___ Texto fornecido

Reproduzo, abaixo, o post do Blog da KikaCastro de hoje. E acrescento citações de um livro que li recentemente, muito a propósito.
O que estão esperando para acabar com as torcidas organizadas?!
by Cristina Moreno de Castro
Domingão,
último jogo do Galo no Brasileiro, volta do Ronaldinho, véspera da
estreia no Mundial -- enfim, muitos motivos para comemorações
futebolísticas. Meio alheia a tudo isso, eu estava no carro, a caminho
do jornal, para o plantão de fim de semana, quando levei o maior susto,
com fogos de artifício sendo estourado na calçada ao lado. Logo surge
uma pequena multidão, que entra invadindo a avenida, mesmo com o sinal
verde para os carros. Primeira coisa que passou pela minha cabeça: as
cenas dos protestos de junho, que eram sempre daquele jeito mesmo, a
invasão dos espaços públicos. Mas quem seriam esses manifestantes?
Segunda coisa que pensei: arrastão. Fechei os vidros do carro, mesmo com
o calor da falta do ar condicionado. Até que vi as camisas da multidão:
Galoucura.
No
carro ao lado, o motorista usava uma camisa vermelha do Bayern de
Munique, o time que deve enfrentar o Galo no Mundial de Futebol. Dois
adolescentes da Galoucura se postaram em frente ao carro dele -- e do
meu -- e começaram a xingá-lo e fazer gestos agressivos. Buzinei: o
sinal tinha aberto de novo, eu não queria ficar ali. Finalmente, alguns
segundos depois, os caras me viram e resolveram ir até a calçada,
liberando a rua.

______
___ Material de dados

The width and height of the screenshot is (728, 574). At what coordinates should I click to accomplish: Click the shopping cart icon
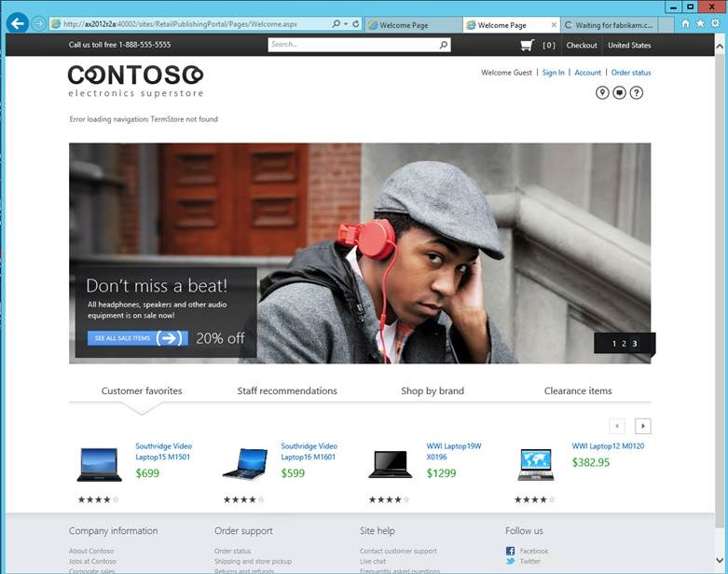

______

Tarefas e exercícios >>
a. Segundo o texto fornecido, que camisa usava o motorista do carro ao lado?
b. Indique se cada afirmação concorda com o texto fornecido, citando as palavras exatas que decidem: (i) o ar condicionado do carro estava funcionando; (ii) a multidão entrou na avenida enquanto o sinal estava verde para os carros; (iii) os adolescentes da Galoucura liberaram a rua no mesmo instante em que ouviram a buzina.

Respostas em ordem >>
a. Uma camisa vermelha do Bayern de Munique.

b.
(i) Não: "mesmo com o calor da falta do ar condicionado".
(ii) Sim: "entra invadindo a avenida, mesmo com o sinal verde para os carros".
(iii) Não: "Finalmente, alguns segundos depois, os caras me viram e resolveram ir até a calçada".